CoNLL-U Format

This module reads and parse data in the standard CONLL-U format as provided in universal dependencies. CONLL-U is a standard format followed to annotate data at sentence level and at word/token level. Annotations in CONLL-U format fulfil the below points:

  1. Word lines contain the annotations of a word/token in 10 fields are separated by single tab characters
  2. Blank lines mark sentence boundaries
  3. Comment lines start with hash (#)

Each word/token has 10 fields defined in the CONLL-U format. Each field represents different attributes of the token whose details are given below:

Fields

1. ID:
ID represents the word/token index in the sentence
2. FORM:
Word/token form or punctuation symbol used in the sentence
3. LEMMA:
Root/stem of the word
4. UPOS:
Universal Part-of-Speech tag
5. XPOS:
Language specific part-of-speed tag. underscore if not available
6. FEATS:
List of morphological features from the universal features inventory or from a defined language specific extension
7. HEAD:
Head of the current word which is wither the value of ID or zero.
8. DEPREL:
Universal dependencies relation to the HEAD (root if HEAD=0) or a defined language specific subtype of one.
9. DEPS:
Enhanced dependency graph in the form of a list of head-deprel pairs
10. MISC:
Any other annotation apart from the above mentioned fields
class urduhack.conll.CoNLL[source]

A Conll class to easily load conll-u formats. This module can also load resources by iterating over string. This module is the main entrance to conll’s functionalities.

static get_fields() → List[str][source]

Get the list of conll fields

Returns:Return list of conll fields
Return type:List[str]
static iter_file(file_name: str) → Iterator[Tuple][source]

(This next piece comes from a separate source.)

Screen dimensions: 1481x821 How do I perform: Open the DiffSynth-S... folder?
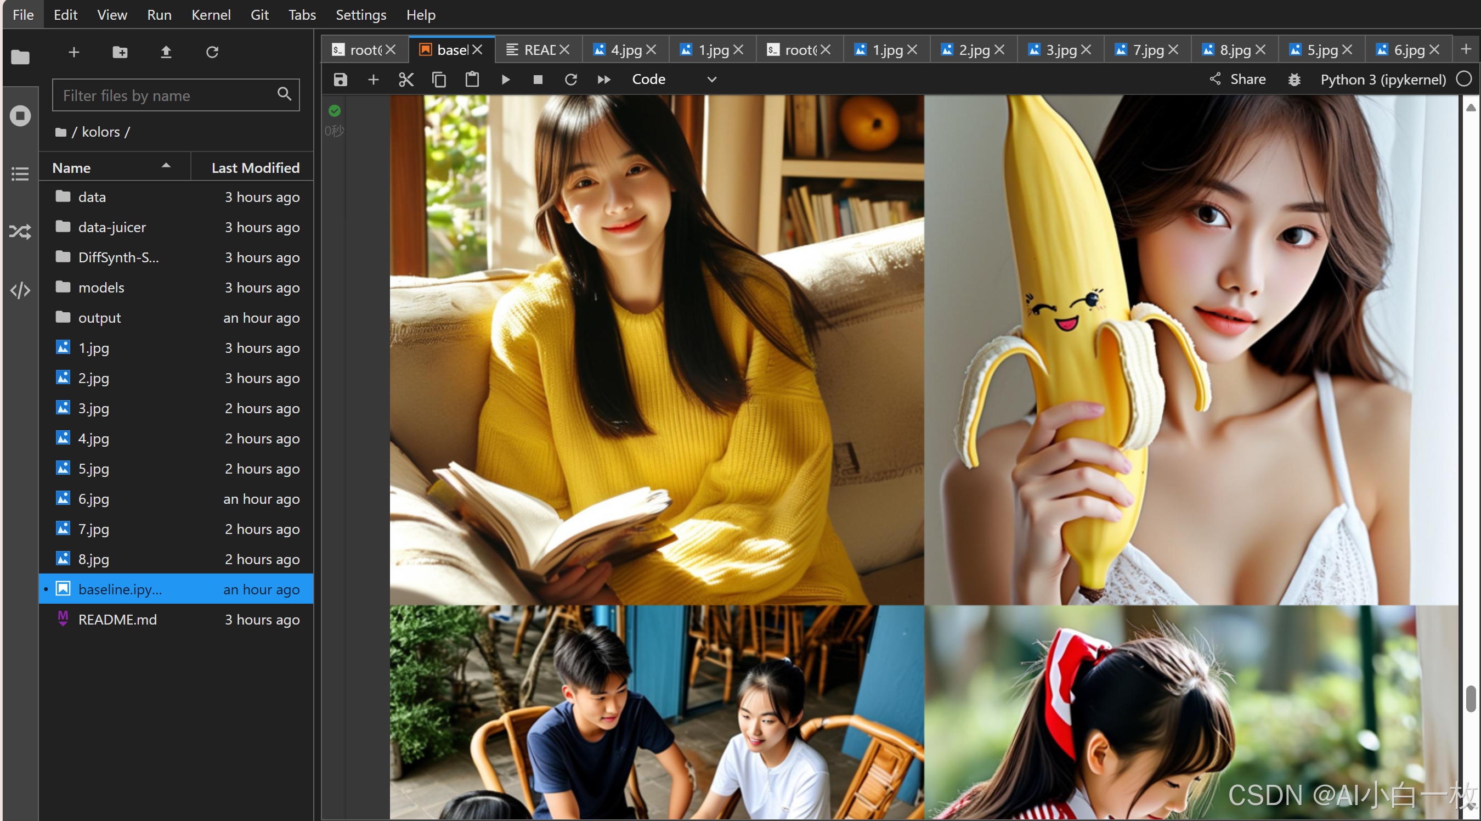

Iterate over a CoNLL-U file’s sentences.

Parameters:

file_name (str) – The name of the file whose sentences should be iterated over.

Yields:

Iterator[Tuple] – The sentences that make up the CoNLL-U file.

Raises:
  • IOError – If there is an error opening the file.
  • ParseError – If there is an error parsing the input into a Conll object.
static iter_string(text: str) → Iterator[Tuple][source]

Iterate over a CoNLL-U string’s sentences.

Use this method if you only need to iterate over the CoNLL-U file once and do not need to create or store the Conll object.

Parameters:text (str) – The CoNLL-U string.
Yields:Iterator[Tuple] – The sentences that make up the CoNLL-U file.
Raises:ParseError – If there is an error parsing the input into a Conll object.
static load_file(file_name: str) → List[Tuple][source]

Load a CoNLL-U file given its location.

Parameters:

file_name (str) – The location of the file.

Returns:

A Conll object equivalent to the provided file.

Return type:

List[Tuple]

Raises:
  • IOError – If there is an error opening the given filename.
  • ValueError – If there is an error parsing the input into a Conll object.